▶ _Source extract_
───

Surgery for ureter congenital abnormality results in efficacy and long-term durability
Research Activities, December 2012, No. 388
Children can be born with a congenital abnormality of their ureters called primary vesicoureteral reflux (VUR). This is thought to result from insufficient length of the ureter as it traverses the bladder wall and poor backing of the ureter by the bladder muscle. As a result, urine flows backwards from the bladder to the kidney.
Open ureteral reimplantation (UR) is the gold-standard surgical treatment for this condition, where the child's original ureters are repositioned in the bladder wall. Until recently, there has been little data on the long-term durability of the surgery's anti-reflux effect. Now, a recent study gives new evidence that the procedure produces excellent efficacy and long-term durability. Researchers conducted a retrospective review of children who underwent successful open UR for primary VUR during a 12-year period at one institution. Results from postoperative cystograms were analyzed to see if there was an absence of VUR after at least one year of follow-up.

───

▶ _Records_
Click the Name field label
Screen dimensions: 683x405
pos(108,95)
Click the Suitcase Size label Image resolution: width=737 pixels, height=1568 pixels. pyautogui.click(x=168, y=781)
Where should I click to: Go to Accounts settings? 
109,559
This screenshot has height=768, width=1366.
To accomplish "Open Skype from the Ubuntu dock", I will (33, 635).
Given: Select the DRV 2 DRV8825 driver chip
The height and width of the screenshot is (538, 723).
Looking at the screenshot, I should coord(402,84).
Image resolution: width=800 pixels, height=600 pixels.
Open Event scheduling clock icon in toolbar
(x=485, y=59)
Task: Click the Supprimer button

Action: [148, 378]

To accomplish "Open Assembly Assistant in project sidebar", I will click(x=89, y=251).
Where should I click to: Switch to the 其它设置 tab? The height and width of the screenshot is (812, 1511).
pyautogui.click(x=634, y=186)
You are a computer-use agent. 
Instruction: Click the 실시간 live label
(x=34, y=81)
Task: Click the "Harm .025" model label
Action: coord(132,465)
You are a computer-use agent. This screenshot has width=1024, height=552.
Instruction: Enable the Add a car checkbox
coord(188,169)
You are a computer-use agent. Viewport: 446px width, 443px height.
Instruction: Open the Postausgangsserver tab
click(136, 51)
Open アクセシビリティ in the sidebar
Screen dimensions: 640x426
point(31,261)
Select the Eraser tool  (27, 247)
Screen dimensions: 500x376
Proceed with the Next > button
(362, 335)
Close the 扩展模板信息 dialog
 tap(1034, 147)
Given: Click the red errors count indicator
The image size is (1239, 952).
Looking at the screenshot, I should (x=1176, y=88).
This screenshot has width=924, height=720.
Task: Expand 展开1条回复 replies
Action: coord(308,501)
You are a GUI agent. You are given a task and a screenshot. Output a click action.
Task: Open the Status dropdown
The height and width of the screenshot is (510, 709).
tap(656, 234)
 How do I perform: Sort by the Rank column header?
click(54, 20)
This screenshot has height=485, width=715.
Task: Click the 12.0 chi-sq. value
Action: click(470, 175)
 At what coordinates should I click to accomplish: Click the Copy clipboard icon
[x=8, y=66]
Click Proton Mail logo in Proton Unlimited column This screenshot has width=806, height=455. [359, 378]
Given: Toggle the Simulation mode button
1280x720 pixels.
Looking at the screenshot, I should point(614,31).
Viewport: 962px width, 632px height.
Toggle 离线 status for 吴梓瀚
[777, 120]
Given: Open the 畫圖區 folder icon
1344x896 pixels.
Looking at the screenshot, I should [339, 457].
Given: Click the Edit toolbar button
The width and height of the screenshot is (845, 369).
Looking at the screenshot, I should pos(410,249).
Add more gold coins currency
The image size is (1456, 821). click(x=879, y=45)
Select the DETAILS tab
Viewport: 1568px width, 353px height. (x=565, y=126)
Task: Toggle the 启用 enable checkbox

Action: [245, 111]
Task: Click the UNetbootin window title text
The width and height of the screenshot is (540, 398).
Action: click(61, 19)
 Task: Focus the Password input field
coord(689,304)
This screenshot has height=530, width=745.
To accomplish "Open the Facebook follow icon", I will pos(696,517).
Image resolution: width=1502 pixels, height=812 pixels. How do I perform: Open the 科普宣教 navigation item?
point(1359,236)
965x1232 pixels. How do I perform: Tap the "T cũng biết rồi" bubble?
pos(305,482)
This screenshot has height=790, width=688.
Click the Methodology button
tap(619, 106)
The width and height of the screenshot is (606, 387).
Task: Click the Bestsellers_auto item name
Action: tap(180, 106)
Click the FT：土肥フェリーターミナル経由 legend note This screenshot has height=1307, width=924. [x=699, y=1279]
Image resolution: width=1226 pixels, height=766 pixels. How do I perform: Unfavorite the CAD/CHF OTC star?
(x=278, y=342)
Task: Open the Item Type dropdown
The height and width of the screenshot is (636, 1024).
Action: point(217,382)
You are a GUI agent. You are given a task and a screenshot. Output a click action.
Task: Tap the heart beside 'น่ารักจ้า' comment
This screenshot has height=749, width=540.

───

▶ _Directions for this task_
Quote the passage of the ureter surgery article that begins with the words containing "Surgery for ureter" and ends with "to the kidney.".

▶ _Answer to the exercise_
Surgery for ureter congenital abnormality results in efficacy and long-term durability
Research Activities, December 2012, No. 388
Children can be born with a congenital abnormality of their ureters called primary vesicoureteral reflux (VUR). This is thought to result from insufficient length of the ureter as it traverses the bladder wall and poor backing of the ureter by the bladder muscle. As a result, urine flows backwards from the bladder to the kidney.